Hello everyone,
I have been creating PCoA biplots, and they have been very useful for identifying features that contribute the most in terms of separating the samples in a PCoA plot. Shown below is an example of PCoA biplot created with QIIME 2 and the dokdo
package I wrote:
I think I understand enough how to interpret a PCoA biplot. That is, data points represent samples and arrows represent features with their length indicating the amount of loading (importance) with respect to the given axes.
I also know how to generate a PCoA biplot in QIIME 2. This post gives a good overview, but basically you need to use the pcoa-biplot
method, which accepts the Artifact types PCoAResults
and FeatureTable[RelativeFrequency]
as input.
However, I have some questions about the way a PCoA biplot is generated in QIIME 2 that I could not find answers to in this forum.
Q1. Why does pcoa-biplot
require FeatureTable[RelativeFrequency]
instead of FeatureTable[Frequency]
?
One might ask why we need to provide a feature table to begin with, but I think I got this part: Unlike PCA, PCoA is based on a distance matrix or dissimilarity between the samples, so all the feature data are lost in the way and that's why we need to separately provide a feature table. But why use relative frequency? I did find this in the doc:
Project features into a principal coordinates matrix. The features used should be the features used to compute the distance matrix. It is recommended that these variables be normalized in cases of dimensionally heterogeneous physical variables.
However, I still couldn't understand why it's relevant. Any clarification (e.g. "dimensionally heterogeneous physical variables") would be appreciated.
Q2. How does pcoa-biplot
correctly project features into an existing PCoA space?

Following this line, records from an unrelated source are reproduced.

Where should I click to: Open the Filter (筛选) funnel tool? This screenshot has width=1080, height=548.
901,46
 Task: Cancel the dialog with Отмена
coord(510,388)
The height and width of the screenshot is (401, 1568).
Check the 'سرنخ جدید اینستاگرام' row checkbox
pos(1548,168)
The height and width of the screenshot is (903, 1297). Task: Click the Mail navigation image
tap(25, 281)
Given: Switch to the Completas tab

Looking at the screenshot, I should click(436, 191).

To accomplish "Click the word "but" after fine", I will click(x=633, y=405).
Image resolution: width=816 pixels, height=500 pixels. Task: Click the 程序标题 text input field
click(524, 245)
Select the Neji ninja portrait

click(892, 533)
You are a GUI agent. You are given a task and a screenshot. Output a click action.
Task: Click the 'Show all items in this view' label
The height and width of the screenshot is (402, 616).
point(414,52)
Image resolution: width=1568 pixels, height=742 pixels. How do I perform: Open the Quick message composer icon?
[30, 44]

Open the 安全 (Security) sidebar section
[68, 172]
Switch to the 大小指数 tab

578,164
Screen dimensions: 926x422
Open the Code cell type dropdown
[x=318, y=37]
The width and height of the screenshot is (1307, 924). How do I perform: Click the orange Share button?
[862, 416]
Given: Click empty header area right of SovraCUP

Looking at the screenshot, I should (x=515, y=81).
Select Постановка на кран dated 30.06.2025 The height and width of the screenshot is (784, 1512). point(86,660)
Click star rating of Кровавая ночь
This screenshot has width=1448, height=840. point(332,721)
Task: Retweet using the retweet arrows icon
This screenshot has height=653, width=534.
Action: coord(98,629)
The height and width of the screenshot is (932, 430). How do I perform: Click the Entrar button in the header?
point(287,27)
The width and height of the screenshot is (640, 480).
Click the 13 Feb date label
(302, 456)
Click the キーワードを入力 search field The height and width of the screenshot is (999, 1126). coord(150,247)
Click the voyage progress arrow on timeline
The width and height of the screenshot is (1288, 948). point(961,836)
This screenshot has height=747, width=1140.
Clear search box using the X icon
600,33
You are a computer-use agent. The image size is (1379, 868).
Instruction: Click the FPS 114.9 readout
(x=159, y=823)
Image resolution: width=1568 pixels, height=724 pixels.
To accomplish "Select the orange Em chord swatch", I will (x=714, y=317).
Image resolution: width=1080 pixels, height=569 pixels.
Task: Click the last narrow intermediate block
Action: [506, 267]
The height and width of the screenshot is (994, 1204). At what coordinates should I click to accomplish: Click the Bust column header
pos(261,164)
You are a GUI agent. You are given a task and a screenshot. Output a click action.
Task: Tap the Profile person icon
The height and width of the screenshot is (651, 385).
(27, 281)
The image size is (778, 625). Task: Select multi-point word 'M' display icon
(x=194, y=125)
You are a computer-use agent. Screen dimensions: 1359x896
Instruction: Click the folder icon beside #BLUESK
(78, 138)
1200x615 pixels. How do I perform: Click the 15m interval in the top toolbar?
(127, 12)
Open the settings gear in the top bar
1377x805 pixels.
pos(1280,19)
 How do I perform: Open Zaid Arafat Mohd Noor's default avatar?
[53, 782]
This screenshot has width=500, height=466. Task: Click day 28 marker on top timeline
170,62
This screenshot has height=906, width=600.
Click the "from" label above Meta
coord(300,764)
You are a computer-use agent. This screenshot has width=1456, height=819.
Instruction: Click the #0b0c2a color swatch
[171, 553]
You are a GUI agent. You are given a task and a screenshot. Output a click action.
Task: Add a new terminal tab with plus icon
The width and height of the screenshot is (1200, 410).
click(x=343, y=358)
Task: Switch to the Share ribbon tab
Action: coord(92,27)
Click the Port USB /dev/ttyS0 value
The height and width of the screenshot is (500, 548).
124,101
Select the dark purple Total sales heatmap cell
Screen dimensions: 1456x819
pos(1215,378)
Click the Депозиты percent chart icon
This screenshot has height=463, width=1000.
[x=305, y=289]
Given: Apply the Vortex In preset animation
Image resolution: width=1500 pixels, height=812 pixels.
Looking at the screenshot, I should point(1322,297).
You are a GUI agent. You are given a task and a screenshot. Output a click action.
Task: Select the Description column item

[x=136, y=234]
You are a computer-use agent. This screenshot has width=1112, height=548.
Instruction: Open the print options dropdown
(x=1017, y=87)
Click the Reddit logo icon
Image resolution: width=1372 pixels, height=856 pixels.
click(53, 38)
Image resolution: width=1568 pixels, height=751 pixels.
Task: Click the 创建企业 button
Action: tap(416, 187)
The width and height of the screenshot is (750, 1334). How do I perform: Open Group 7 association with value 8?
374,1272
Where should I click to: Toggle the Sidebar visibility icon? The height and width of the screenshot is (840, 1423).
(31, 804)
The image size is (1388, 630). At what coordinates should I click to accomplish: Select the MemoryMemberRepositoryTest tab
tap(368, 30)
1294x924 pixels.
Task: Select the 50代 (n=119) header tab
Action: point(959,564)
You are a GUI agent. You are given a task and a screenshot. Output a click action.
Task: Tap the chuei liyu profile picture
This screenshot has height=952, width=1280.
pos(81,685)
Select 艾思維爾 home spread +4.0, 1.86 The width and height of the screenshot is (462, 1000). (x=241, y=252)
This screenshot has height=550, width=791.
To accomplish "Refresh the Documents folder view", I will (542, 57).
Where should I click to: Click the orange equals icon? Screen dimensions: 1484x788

This may be obvious to many, but I just can't wrap my head around this. By creating a PCoAResults
artifact you make a N-dimension space with defined axes. Your samples are projected into this space. So far so good. But suddenly, pcoa-biplot
projects the features (i.e. relative frequency) into the same space using the same axes and then draws arrows to the features from the origin. How does pcoa-biplot
correctly orient (?) itself when projecting the features into the space of samples and why does it work?! Any guidance regarding this would be deeply appreciated
Q3. Does pcoa-biplot
compute a distance matrix between the features before they are projected into a PCoA space?
Q4. What kind of ordination method does pcoa-biplot
use for projecting the features into a PCoA space?
Please let me know if any of my questions are unclear. Appreciate your help!